Between now and then, at our office we do not see any alternative but to continue to badger the USPTO to mail out Form N570 for each Power of Attorney that we file.

What do you docket for USPTO acceptance of POAs?  Do you permit your docket department to clear the POA docket based on nothing more than the “magic sentence” in the Filing Receipt?  If so, then how do you deal with “magic sentences” that predate the filing of a Power of Attorney?  Comments welcome.

5 Replies to “How to know whether USPTO has recognized your patent Power of Attorney?”

  1. Carl, great article. We’ve recently discussed this at our organization and implemented an SOP to check for the N570 two months from the application filing date.

  2. Carl, does your docketing team have success when badgering the Application Assistance Unit to mail out the N570?

    1. A long time ago we had a person we could call and she would help with getting Powers of Attorney recognized. But that was a long time ago and she is not there any more. More recently we tried the AAU and we tried the Ombudsman. Neither approach worked.

  3. Any updates?
    We’ve received N570s in transfer applications when previous counsel’s POA was revoked and ours filed, but not in applications we’ve filed and submitted a POA at the time of filing.
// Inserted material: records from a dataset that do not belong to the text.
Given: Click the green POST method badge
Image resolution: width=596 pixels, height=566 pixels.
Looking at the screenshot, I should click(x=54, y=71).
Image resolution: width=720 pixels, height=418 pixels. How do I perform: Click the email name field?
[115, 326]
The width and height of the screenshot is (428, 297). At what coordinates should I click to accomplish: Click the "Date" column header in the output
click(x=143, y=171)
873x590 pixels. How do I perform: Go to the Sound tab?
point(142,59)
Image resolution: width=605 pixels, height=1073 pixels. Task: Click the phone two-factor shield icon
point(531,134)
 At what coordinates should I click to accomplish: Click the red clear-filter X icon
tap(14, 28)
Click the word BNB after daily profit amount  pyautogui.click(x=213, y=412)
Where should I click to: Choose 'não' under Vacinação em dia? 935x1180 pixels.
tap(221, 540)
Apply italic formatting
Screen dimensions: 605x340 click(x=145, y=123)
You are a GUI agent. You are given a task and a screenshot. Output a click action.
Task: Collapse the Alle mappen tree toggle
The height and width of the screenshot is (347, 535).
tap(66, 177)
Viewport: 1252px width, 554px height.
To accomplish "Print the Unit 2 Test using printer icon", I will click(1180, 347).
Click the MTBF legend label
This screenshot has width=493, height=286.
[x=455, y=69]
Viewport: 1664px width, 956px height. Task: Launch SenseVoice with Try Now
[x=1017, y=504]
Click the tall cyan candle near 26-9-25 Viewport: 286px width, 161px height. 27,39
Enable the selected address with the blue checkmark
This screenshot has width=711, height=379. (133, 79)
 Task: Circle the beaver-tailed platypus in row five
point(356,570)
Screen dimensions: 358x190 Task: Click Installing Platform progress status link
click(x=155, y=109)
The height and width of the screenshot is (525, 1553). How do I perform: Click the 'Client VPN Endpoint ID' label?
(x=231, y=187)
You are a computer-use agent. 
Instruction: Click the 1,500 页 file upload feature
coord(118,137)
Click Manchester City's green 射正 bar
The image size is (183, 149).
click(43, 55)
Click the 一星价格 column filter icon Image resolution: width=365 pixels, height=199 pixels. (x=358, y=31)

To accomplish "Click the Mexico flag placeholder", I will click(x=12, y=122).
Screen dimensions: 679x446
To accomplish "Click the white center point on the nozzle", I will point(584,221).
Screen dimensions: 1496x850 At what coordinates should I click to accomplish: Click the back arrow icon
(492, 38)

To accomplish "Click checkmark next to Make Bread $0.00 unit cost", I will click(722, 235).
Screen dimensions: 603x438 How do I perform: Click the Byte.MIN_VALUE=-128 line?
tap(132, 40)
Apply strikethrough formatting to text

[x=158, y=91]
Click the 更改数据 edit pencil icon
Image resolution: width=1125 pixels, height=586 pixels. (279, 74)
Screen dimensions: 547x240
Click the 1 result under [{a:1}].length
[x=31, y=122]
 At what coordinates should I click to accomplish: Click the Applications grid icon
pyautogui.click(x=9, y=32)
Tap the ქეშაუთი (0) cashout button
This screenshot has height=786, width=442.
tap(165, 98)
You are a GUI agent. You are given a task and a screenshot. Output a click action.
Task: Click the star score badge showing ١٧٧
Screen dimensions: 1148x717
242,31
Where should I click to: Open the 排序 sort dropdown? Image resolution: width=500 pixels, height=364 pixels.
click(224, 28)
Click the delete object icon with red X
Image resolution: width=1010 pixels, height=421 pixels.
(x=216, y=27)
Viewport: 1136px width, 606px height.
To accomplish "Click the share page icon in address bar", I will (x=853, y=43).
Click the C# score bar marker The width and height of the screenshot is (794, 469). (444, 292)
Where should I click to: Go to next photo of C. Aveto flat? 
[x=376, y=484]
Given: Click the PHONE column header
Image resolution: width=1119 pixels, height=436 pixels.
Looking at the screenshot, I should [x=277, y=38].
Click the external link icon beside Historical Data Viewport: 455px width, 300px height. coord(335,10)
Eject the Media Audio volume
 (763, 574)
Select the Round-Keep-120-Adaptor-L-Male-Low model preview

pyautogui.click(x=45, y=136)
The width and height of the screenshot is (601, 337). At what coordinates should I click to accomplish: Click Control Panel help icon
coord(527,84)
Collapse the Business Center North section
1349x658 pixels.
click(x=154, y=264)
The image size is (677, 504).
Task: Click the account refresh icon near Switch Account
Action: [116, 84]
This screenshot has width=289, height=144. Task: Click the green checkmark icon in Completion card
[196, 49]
  4. How long should one expect it to take for the USPTO to recognize a Power of Attorney? Is there a rule that dictates a deadline for the USPTO? Is the USPTO obligated to notify the submitter of a Power of Attorney if it is not accepted?
    In one of our cases, Public PAIR indicates that our Power of Attorney was submitted 5 weeks ago, but lists the previous agent in the attorney/agent tab. Should we be concerned yet?